LIST OF TASKS
1 > According to the Princess Ai article, in which magazine did the original manga series run?
2 > Carry on the Princess Ai article from its final sentence.

- Cover art of Japanese edition of Princess Ai, Volume 1: Destitution (2004)

プリンセス·アイ物語 (Purinsesu Ai Monogatari)
- Genre: Gothic fantasy; Romance;
- Written by: Courtney Love; Stuart Levy (psd. D.J. Milky);
- Illustrated by: Ai Yazawa; Misaho Kujiradou;
- Published by: Shinshokan
- English publisher: AUS: Madman Entertainment; NA: Tokyopop;
- Magazine: Wings
- Original run: 2004 – 2005
- Volumes: 3

Princess Ai: The Prism of Midnight Dawn
- Written by: Christine Boylan; Stuart Levy (psd. D.J. Milky);
- Illustrated by: Ai Yazawa; Misaho Kujiradou;
- Published by: Kirohuti Fujiwara
- English publisher: NA: Tokyopop;
- Original run: 2008 – 2009
- Volumes: 2

= Princess Ai =

Japanese manga series

Princess Ai (プリンセス·アイ物語, Purinsesu Ai Monogatari) is a manga series created and co-written by American musician and singer Courtney Love and Stuart Levy, with illustration by Ai Yazawa and Misaho Kujiradou. Based in part on Love's own life, the manga follows an amnesiac alien character, Ai, who is transported to Tokyo from her war-torn homeland, where she attempts to piece her life together.

DATA
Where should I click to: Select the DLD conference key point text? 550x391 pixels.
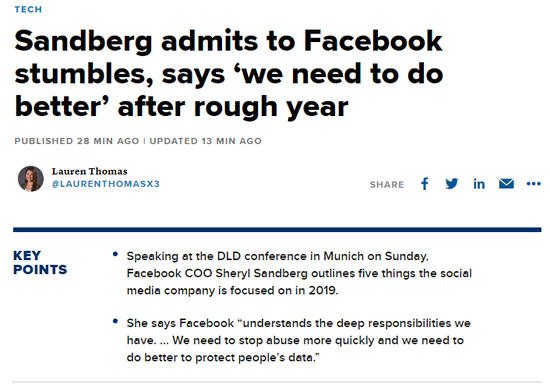click(x=299, y=274)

RESPONSES FOR EACH TASK
1 > Wings

2 >
Co-written by Love and Levy, the manga was initially featured in Japan in Shinshokan's Wings magazine, and later published in English by Tokyopop in three volumes between 2004 and 2006. A sequel, Princess Ai: The Prism of Midnight Dawn, was later published in two volumes in 2008 and 2010, respectively, and was written by Christine Boylan and Levy. Tokyopop re-released the original Princess Ai series in one volume, Princess Ai: The Ultimate Edition on October 9, 2007.

Additionally, comic strips, art books, coloring books, fan books, and action figures based on the series and its characters have been released.

==Plot==
A young, amnesiac alien girl known only as Princess Ai is mysteriously transported to Tokyo, Japan from her war-torn home, Ai-Land, which is in the midst of a revolution. With only a heart-shaped box to clue her in on her past, Ai makes her living as a rock star at Club Cupid. She falls in love with a sensitive musician, Kent, much to the distaste of Kent's gay, possessive roommate, Hikaru. The plot complicates as talent agents of the H.T.A and demons seeking to take control of Ai's homeland, Ai-Land, pursue her for their own ends.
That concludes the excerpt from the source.